Defense Secretary Donald Rumsfeld this week visited China for the first time since taking office in 2001, and candidly pointed to the shortfalls in the U.S.-Sino relationship, as well as the potential for improvement. The official Chinese press tellingly played up all of Mr. Rumsfeld’s more positive comments, demonstrating that despite Beijing’s occasional blustering about U.S. hegemony, it still believes a closer relationship with the United States plays well domestically.

Mr. Rumsfeld said Beijing’s lack of transparency on military matters causes the United States to question its intentions and prevents it from developing the relationships that would allow China to bolster its geopolitical stature and allow work toward global peace and security. Mr. Rumsfeld specifically pointed to Beijing’s maneuvering to keep the United States out of the Shanghai Cooperation Organization, an organization grouping Russia, China and Central Asian countries that earlier this year called on the United States to set a date for removing U.S. forces from Central Asia. Mr. Rumsfeld also suggested that China may be understating its military spending, by claiming its budget is $30.2 billion.

Mr. Rumsfeld signaled there is room for the relationship to improve. “We should upgrade our military ties compatible to the national relationship,” Mr. Rumsfeld told his Chinese counterpart, Cao Gangchuan. The official Chinese press gave those kinds of comments broad coverage, but gloss over Mr. Rumsfeld’s more critical statements.

Mr. Rumsfeld also pointed to China’s larger political and economic vulnerabilities. “A look across the globe suggests that societies that tend to encourage more open markets and freer systems are societies where the people are enjoying the greatest opportunities,” he said. He also asked the students, “What future will you help bring for China as a constructive partner in the international system?”

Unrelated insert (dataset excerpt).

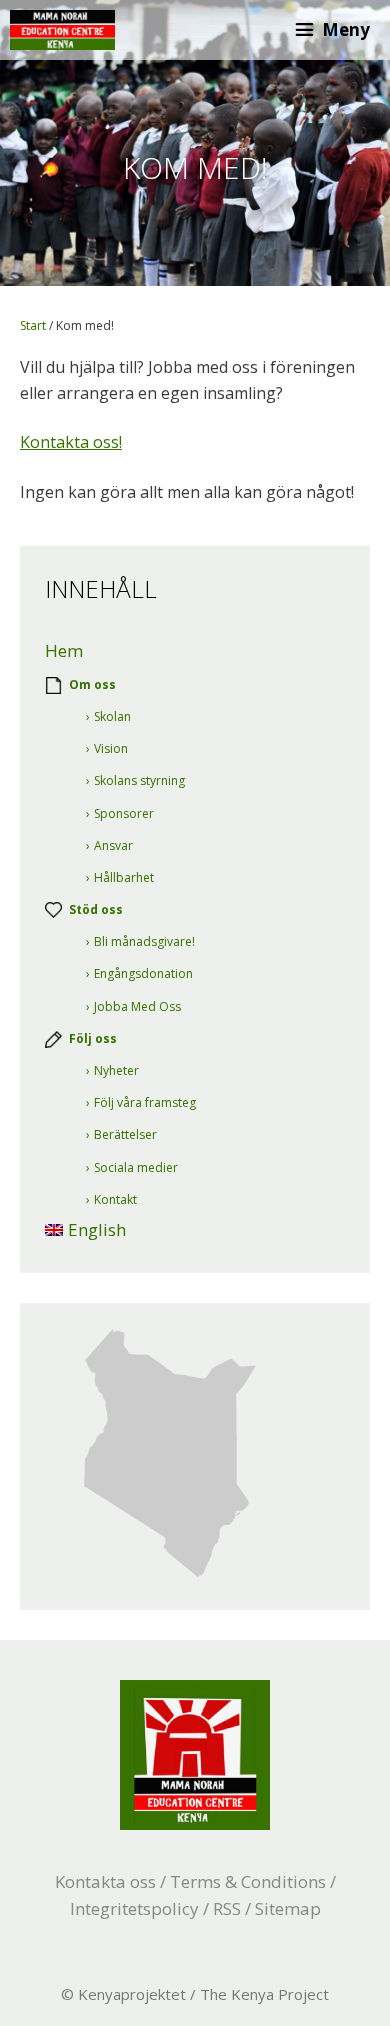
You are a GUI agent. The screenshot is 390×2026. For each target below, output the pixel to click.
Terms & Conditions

In a white paper on the future of Communism in China, Beijing made it clear that it is attempting to recast its political realities through rhetorical contortions. “Democratic government is the Chinese Communist party governing on behalf of the people … while upholding and perfecting the people’s democratic dictatorship,” said the document — impressive if only for its authors’ linguistic audacity.

China can rely on cheap labor to drive growth for only so long. After a certain level of development, its labor costs will become comparable to those of other developing nations and, consequently, less competitive. Its tight control of the Internet and other information technologies could undermine its ability to compete in a knowledge-based global economy. Beijing’s notorious muzzling of the press means corruption will continue to rage unchecked, as will the incarceration of dissenters — which are often society’s bold and enterprising personalities and innovators.

With President Bush scheduled to visit China in November, the Rumsfeld trip highlights the tenuous atmospherics in U.S.-Sino relations due to Beijing’s hermetic inclinations and values-based differences. Mr. Bush will likely take a relatively conciliatory tone in Beijing, but will have to broach thorny issues that Mr. Rumsfeld did not address, such as China’s undervalued currency and its impact on the U.S. trade deficit.